| TEXTO FORNECIDO |

########################################

Dois autores de revisão (AS, MD) avaliaram os estudos potencialmente elegíveis para inclusão. Um autor de revisão (AS) extraiu os dados, os quais foram verificados e autenticados pelo segundo autor de revisão (MD). Ambos os autores de revisão (AS, MD) avaliaram a qualidade metodológica dos ensaios clínicos usando o instrumento “Risk of bias” da Cochrane. Quaisquer divergências foram resolvidas mediante discussão com o autor sênior (TL). Para os desfechos dicotômicos, calculamos o Peto odds ratio e o intervalo de confiança de 95%. Combinamos os dados em metanálises usando o modelo de efeitos fixos. Usamos o sistema GRADE para avaliar a qualidade geral da evidência para os desfechos analisados nessa revisão.
Incluímos 20 ECRs que envolveram 1681 participantes individuais e 1172 pernas individuais (2853 unidades de análise). Desses 20 ECRs, 10 incluíram pacientes submetidos a cirurgia geral; seis incluíram pacientes submetidos a cirurgia ortopédica; três ECRs individuais incluíram pacientes submetidos a neurocirurgia, cirurgia cardíaca e cirurgia ginecológica, respectivamente. Apenas um ECR incluiu pacientes clínicos. As meias de compressão graduada foram vestidas no dia anterior à cirurgia ou no dia da cirurgia e usadas até a alta ou até que os participantes recuperassem totalmente sua mobilidade. A maioria dos estudos incluídos fez o diagnóstico de TVP usando o teste de captação de I125 radioativo. O tempo de seguimento dos pacientes variou de 7 a 14 dias. No geral, os estudos tinham baixo risco de viés.

########################################

[Registros armazenados]
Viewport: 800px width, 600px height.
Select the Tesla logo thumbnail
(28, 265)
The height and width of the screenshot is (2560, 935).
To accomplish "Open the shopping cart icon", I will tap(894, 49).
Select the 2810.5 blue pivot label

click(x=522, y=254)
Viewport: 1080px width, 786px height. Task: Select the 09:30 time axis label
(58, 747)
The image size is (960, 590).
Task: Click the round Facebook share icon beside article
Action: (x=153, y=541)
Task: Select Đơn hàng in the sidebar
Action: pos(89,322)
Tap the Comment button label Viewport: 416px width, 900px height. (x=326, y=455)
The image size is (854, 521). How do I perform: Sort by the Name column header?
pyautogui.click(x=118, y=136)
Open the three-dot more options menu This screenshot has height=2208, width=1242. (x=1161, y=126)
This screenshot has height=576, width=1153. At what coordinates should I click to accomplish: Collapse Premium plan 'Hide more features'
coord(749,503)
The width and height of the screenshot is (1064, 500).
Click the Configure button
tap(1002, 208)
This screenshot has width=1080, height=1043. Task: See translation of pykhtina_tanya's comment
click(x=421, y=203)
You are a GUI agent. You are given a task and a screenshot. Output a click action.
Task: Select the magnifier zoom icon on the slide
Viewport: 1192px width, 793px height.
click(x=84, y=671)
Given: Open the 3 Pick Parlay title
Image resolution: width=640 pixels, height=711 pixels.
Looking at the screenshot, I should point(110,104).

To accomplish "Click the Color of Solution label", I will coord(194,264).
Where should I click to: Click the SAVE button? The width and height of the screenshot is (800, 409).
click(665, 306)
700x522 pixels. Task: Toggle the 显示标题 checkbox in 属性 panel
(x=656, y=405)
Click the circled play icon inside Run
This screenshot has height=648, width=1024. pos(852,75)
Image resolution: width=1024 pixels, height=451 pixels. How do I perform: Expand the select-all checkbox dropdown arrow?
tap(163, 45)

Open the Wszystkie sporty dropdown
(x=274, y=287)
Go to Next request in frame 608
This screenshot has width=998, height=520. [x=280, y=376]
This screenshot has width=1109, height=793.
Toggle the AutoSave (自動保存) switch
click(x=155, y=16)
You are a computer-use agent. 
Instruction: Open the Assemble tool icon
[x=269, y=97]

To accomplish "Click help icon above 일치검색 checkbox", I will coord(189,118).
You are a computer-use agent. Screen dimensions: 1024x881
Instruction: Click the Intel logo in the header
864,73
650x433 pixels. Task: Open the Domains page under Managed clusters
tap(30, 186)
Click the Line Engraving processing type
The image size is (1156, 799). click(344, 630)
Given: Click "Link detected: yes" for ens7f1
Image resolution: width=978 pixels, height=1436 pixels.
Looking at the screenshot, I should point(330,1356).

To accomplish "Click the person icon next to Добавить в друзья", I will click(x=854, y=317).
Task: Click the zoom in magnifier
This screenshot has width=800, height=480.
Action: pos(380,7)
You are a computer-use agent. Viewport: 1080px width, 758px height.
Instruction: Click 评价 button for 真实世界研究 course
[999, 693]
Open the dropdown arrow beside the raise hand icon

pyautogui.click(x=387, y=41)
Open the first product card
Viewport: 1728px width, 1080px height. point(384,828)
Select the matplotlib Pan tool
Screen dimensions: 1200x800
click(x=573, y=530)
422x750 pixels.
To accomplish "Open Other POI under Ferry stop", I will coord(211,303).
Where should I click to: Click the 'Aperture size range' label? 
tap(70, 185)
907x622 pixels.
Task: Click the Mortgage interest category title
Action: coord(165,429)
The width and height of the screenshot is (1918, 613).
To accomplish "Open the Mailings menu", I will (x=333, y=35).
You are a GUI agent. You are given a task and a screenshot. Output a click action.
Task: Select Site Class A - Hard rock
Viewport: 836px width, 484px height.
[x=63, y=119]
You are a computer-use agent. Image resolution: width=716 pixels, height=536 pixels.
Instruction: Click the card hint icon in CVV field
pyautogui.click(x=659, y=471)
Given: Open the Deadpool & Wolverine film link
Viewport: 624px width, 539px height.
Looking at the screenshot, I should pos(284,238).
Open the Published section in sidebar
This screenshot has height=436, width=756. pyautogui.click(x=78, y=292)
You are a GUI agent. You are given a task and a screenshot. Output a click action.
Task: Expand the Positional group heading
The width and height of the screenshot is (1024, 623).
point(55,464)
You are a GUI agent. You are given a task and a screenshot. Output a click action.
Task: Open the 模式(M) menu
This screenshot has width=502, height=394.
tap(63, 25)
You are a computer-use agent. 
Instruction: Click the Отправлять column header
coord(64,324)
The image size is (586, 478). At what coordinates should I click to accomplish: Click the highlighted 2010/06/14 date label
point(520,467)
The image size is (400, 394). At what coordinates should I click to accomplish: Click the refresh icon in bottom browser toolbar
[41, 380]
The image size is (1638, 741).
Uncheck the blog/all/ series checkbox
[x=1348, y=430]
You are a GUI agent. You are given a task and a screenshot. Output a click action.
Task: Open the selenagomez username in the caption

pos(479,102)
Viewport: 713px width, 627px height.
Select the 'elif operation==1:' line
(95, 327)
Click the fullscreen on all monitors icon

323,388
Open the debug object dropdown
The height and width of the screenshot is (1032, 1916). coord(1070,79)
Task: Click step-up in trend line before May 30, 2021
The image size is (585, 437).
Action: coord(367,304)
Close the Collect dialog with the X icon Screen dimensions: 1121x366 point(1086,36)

########################################

| TAREFAS PROPOSTAS |
[1] No texto sobre meias de compressão, quanto tempo durou o seguimento dos pacientes?
[2] Transcreva do texto sobre meias de compressão o trecho que começa nas palavras "Incluímos 20 ECRs" e termina depois de "risco de viés.".
O material armazenado não tem relação com o texto.

| RESPOSTAS POR ITEM |
[1] O tempo de seguimento variou de 7 a 14 dias.

[2]
Incluímos 20 ECRs que envolveram 1681 participantes individuais e 1172 pernas individuais (2853 unidades de análise). Desses 20 ECRs, 10 incluíram pacientes submetidos a cirurgia geral; seis incluíram pacientes submetidos a cirurgia ortopédica; três ECRs individuais incluíram pacientes submetidos a neurocirurgia, cirurgia cardíaca e cirurgia ginecológica, respectivamente. Apenas um ECR incluiu pacientes clínicos. As meias de compressão graduada foram vestidas no dia anterior à cirurgia ou no dia da cirurgia e usadas até a alta ou até que os participantes recuperassem totalmente sua mobilidade. A maioria dos estudos incluídos fez o diagnóstico de TVP usando o teste de captação de I125 radioativo. O tempo de seguimento dos pacientes variou de 7 a 14 dias. No geral, os estudos tinham baixo risco de viés.